Tuesday, November 15, 2011

Big Data and Hardware Trends

One of the common refrains from "real" data warehouse folks when it comes to data processing on Hadoop is the assumption that a system built in Java is going to be extremely inefficient for many tasks. This is quite true today. However, for managing large datasets, I wonder if that's the right way to look at it. CPU cycles available per dollar is decreasing more rapidly than sequential bandwidth available per dollar. Dave Patterson observed this a long time ago. He noted that the annual improvement rate for CPU cycles is about 1.5x and the improvement rate for disk bandwidth was about 1.3x ... and there seems to be evidence that the disk bandwidth improvements are tapering off.

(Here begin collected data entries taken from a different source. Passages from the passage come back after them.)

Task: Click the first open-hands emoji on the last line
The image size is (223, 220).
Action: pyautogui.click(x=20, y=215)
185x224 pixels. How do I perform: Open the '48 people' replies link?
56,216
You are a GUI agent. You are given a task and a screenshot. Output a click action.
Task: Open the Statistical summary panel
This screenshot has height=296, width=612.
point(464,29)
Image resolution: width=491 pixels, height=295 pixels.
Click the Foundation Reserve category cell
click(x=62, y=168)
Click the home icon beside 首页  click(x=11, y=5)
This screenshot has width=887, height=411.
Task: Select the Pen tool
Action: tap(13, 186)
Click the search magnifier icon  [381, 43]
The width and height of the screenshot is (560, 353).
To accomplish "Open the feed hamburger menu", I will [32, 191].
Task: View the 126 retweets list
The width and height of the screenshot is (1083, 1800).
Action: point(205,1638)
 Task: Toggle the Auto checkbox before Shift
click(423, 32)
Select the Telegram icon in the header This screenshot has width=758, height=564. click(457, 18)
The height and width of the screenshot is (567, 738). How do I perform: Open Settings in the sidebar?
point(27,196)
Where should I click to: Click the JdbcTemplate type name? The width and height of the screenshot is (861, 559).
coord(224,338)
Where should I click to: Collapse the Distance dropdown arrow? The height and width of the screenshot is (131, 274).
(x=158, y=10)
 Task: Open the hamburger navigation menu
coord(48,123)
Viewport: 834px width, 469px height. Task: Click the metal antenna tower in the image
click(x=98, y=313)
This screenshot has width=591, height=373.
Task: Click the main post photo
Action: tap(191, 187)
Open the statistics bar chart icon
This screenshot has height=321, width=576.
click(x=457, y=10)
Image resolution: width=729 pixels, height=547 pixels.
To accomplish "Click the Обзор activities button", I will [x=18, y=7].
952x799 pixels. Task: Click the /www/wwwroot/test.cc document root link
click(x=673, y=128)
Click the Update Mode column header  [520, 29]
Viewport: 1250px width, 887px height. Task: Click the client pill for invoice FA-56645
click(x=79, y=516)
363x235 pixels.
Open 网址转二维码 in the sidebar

While SSDs remain expensive for sheer capacity, disks will continue to store most of the petabytes of "big data". A standard 2U server can only hold so many disks .. you max out at about 16 2.5" disks or about 8-10 3.5" disks. This gives us about 1500MB/s of aggregate sequential bandwidth. You can stuff 48 cores into a 2U server today. This number will probably be around 200 cores in 3-4 years. Even with improvements in disk bandwidth, I'd be surprised if we could get more than 2000MB/s in 3-4 years using disks. In the meantime, the JVMs will likely close the gap in CPU efficiency. In other words, the penalty for being in Java and therefore  CPU inefficient is likely to get progressively smaller.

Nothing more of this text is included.